• EXERCISE GOAL:
Write out word for word each line from the top of the material through the line that has "Privacy Policy (236, 2431)". Pictures do not go in.

ENTRIES PROVIDED START

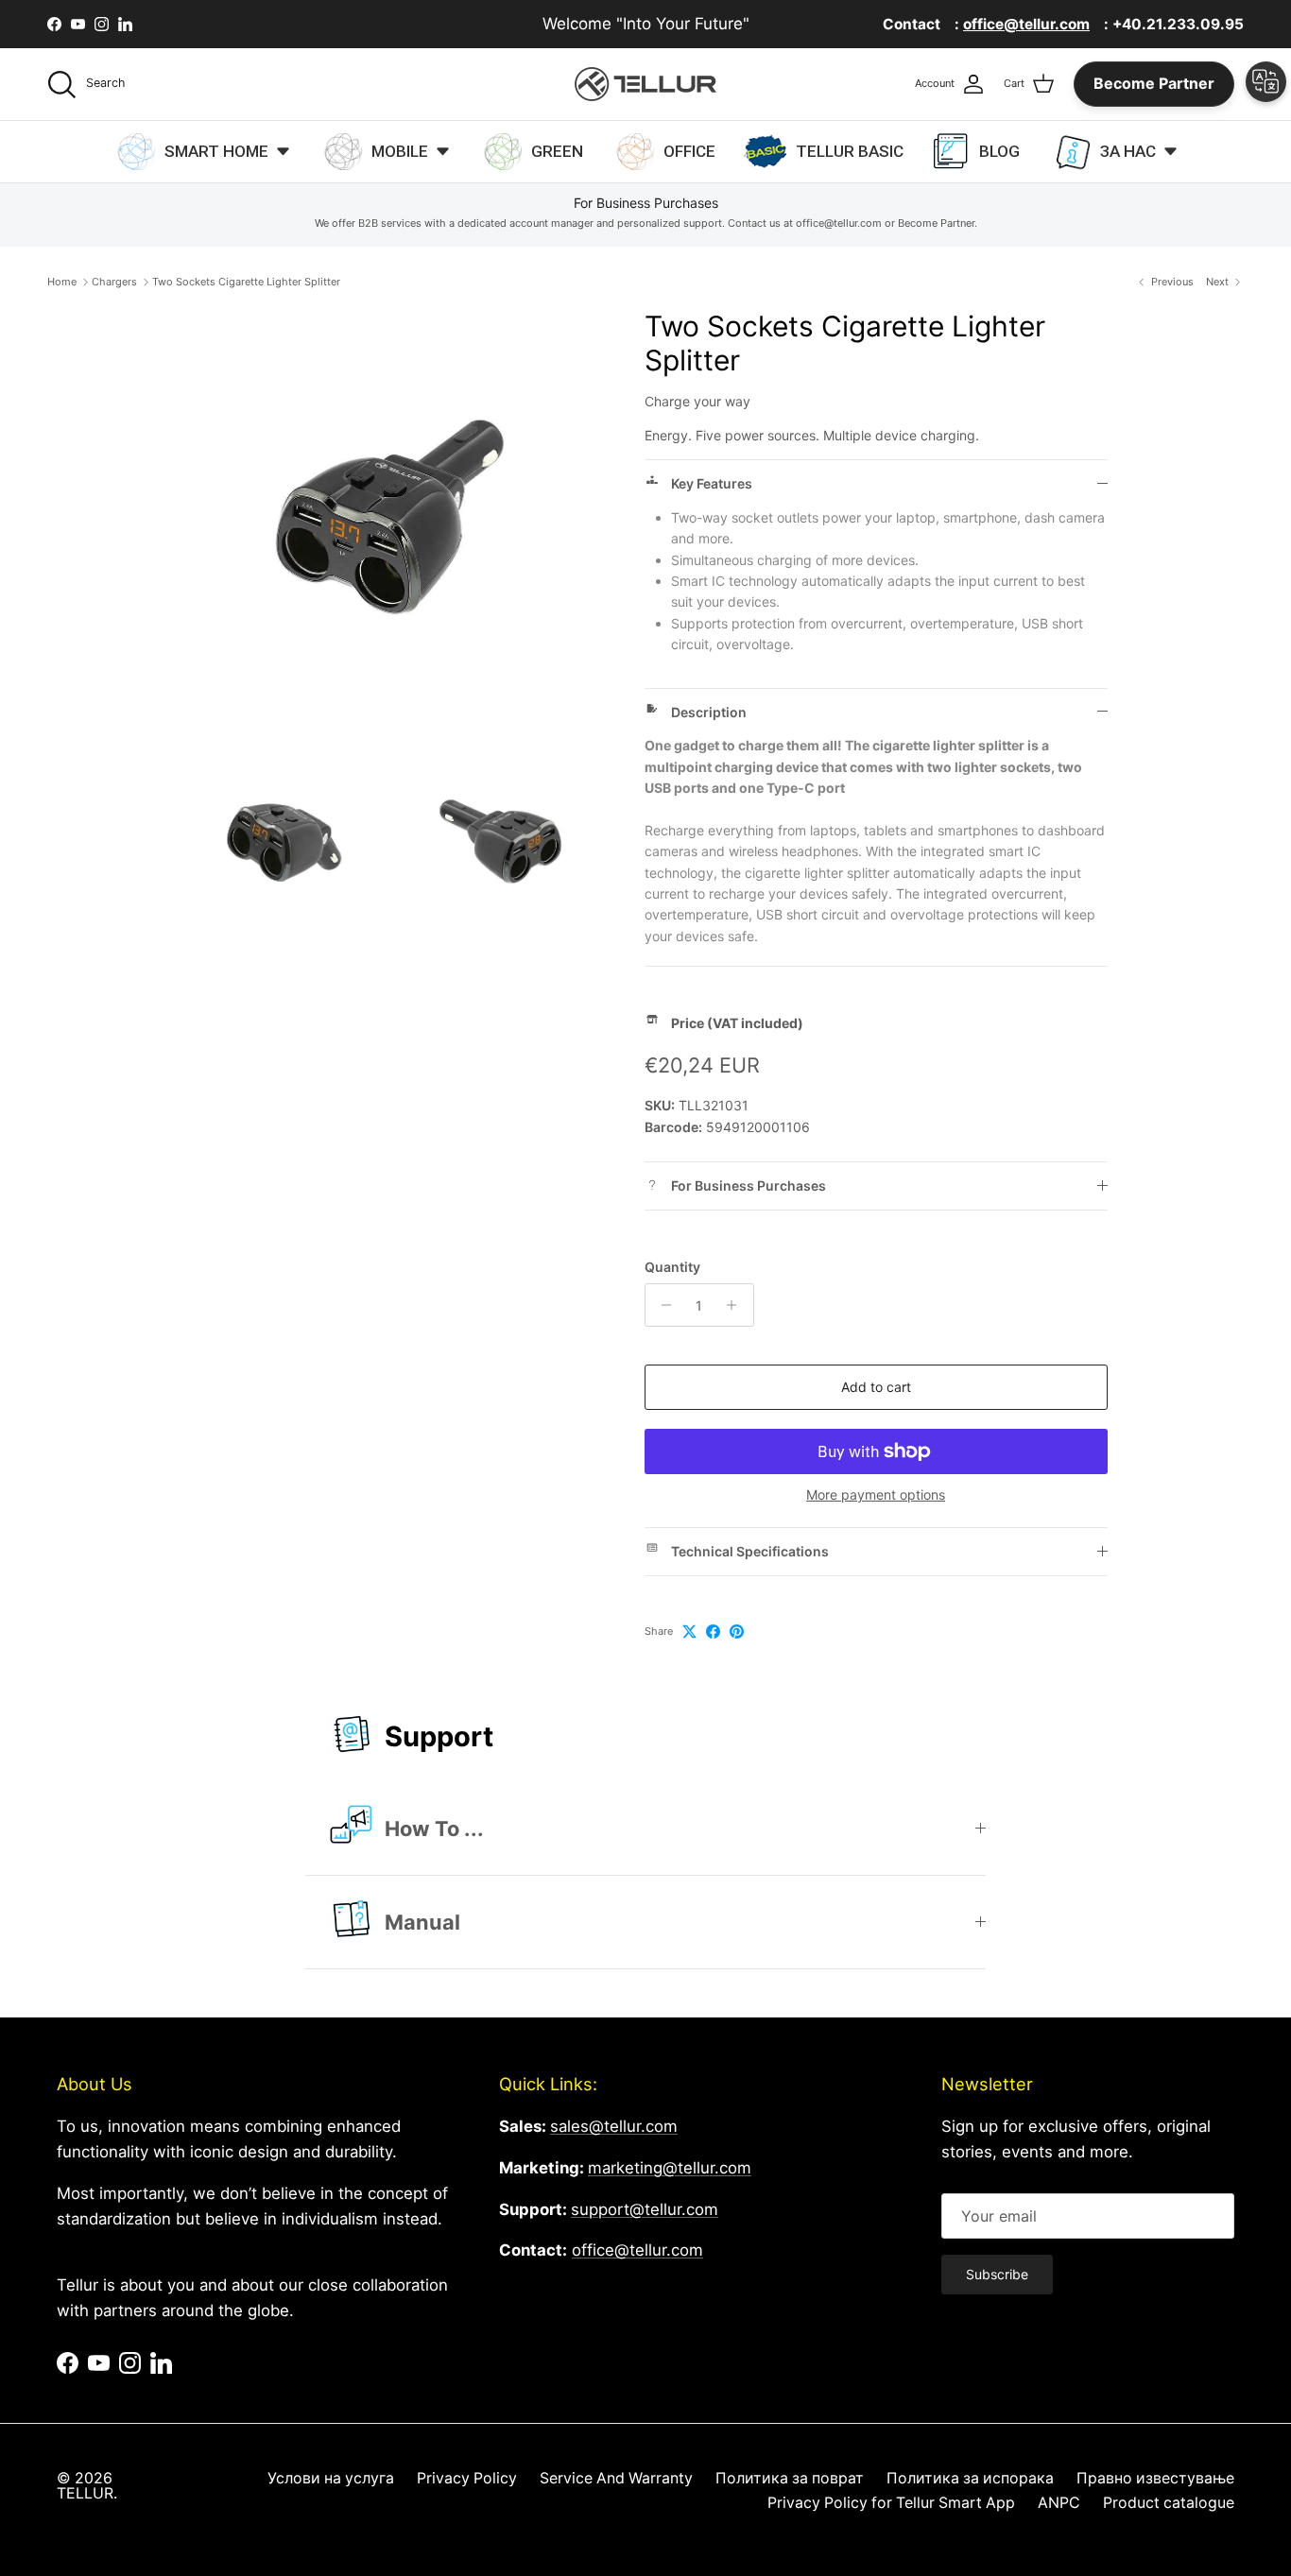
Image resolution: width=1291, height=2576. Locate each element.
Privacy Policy (467, 2478)
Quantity (672, 1267)
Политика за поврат (789, 2478)
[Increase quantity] (736, 1305)
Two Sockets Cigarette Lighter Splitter (246, 281)
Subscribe (997, 2274)
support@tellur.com (644, 2209)
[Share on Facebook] (713, 1631)
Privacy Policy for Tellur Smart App (891, 2503)
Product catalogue (1168, 2503)
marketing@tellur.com (669, 2167)
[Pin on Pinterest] (737, 1631)
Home (62, 281)
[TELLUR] (645, 84)
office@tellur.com (637, 2250)
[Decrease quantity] (662, 1305)
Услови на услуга (330, 2478)
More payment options (875, 1495)
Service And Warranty (616, 2478)
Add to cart (876, 1387)
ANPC (1059, 2503)
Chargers (114, 281)
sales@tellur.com (614, 2126)
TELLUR (85, 2493)
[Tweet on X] (689, 1631)
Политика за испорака (970, 2478)
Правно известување (1155, 2478)
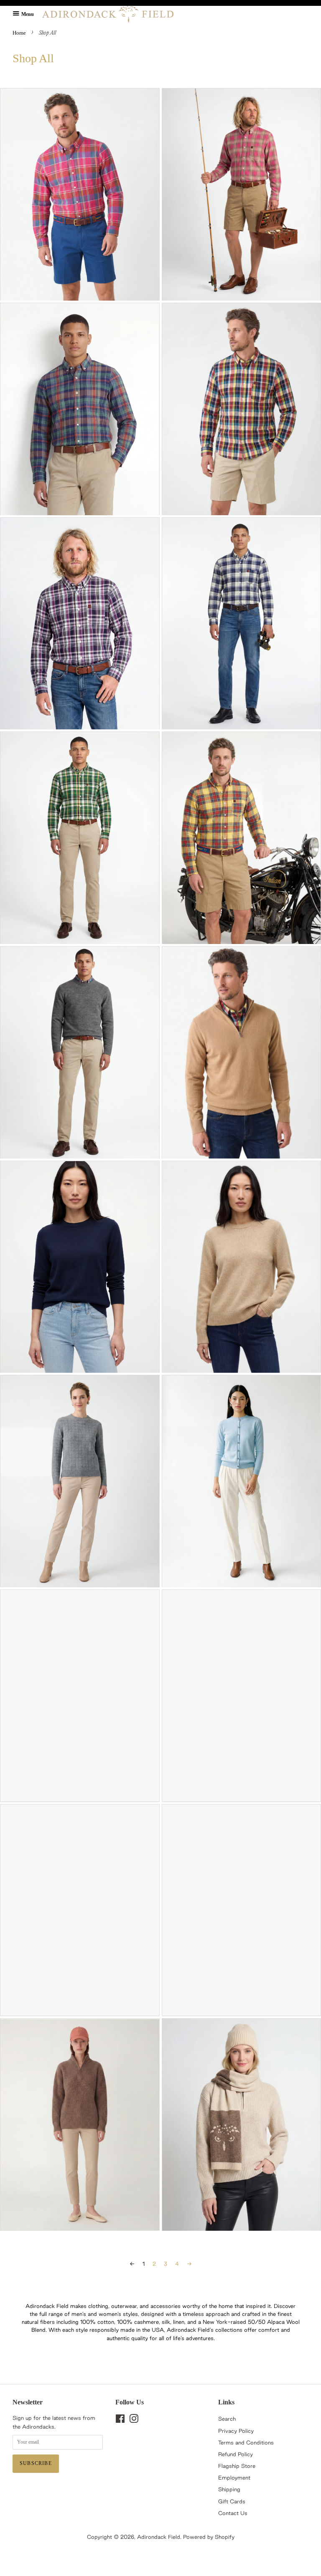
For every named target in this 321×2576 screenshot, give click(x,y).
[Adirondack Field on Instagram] (133, 2420)
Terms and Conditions (246, 2442)
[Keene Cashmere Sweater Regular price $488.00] (80, 1267)
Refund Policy (235, 2454)
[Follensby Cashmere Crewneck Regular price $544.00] (80, 1052)
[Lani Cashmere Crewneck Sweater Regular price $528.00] (80, 1481)
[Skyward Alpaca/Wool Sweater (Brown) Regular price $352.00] (80, 1910)
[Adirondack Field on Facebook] (120, 2420)
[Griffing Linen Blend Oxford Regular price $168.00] (80, 623)
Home (19, 33)
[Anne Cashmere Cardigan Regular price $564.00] (80, 1695)
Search (227, 2419)
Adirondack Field (158, 2537)
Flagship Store (236, 2466)
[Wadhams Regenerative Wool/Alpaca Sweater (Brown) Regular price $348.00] (80, 2124)
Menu (27, 14)
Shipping (229, 2489)
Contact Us (232, 2513)
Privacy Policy (236, 2431)
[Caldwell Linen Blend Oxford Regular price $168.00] (80, 837)
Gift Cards (231, 2501)
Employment (234, 2477)
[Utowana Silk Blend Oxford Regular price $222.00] (80, 194)
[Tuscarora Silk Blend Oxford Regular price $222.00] (80, 409)
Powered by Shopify (208, 2537)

ENTRIES PROVIDED END

• OUTPUT BELOW:
Image resolution: width=1291, height=2576. Locate each element.
Privacy Policy (467, 2478)
Quantity (672, 1267)
Политика за поврат (789, 2478)
[Increase quantity] (736, 1305)
Two Sockets Cigarette Lighter Splitter (246, 281)
Subscribe (997, 2274)
support@tellur.com (644, 2209)
[Share on Facebook] (713, 1631)
Privacy Policy for Tellur Smart App (891, 2503)
Product catalogue (1168, 2503)
marketing@tellur.com (669, 2167)
[Pin on Pinterest] (737, 1631)
Home (62, 281)
[TELLUR] (645, 84)
office@tellur.com (637, 2250)
[Decrease quantity] (662, 1305)
Услови на услуга (330, 2478)
More payment options (875, 1495)
Service And Warranty (616, 2478)
Add to cart (876, 1387)
ANPC (1059, 2503)
Chargers (114, 281)
sales@tellur.com (614, 2126)
TELLUR (85, 2493)
[Tweet on X] (689, 1631)
Политика за испорака (970, 2478)
Правно известување (1155, 2478)
For every named target in this 321×2576 screenshot, give click(x,y).
[Adirondack Field on Instagram] (133, 2420)
Terms and Conditions (246, 2442)
[Keene Cashmere Sweater Regular price $488.00] (80, 1267)
Refund Policy (235, 2454)
[Follensby Cashmere Crewneck Regular price $544.00] (80, 1052)
[Lani Cashmere Crewneck Sweater Regular price $528.00] (80, 1481)
[Skyward Alpaca/Wool Sweater (Brown) Regular price $352.00] (80, 1910)
[Adirondack Field on Facebook] (120, 2420)
[Griffing Linen Blend Oxford Regular price $168.00] (80, 623)
Home (19, 33)
[Anne Cashmere Cardigan Regular price $564.00] (80, 1695)
Search (227, 2419)
Adirondack Field (158, 2537)
Flagship Store (236, 2466)
[Wadhams Regenerative Wool/Alpaca Sweater (Brown) Regular price $348.00] (80, 2124)
Menu (27, 14)
Shipping (229, 2489)
Contact Us (232, 2513)
Privacy Policy (236, 2431)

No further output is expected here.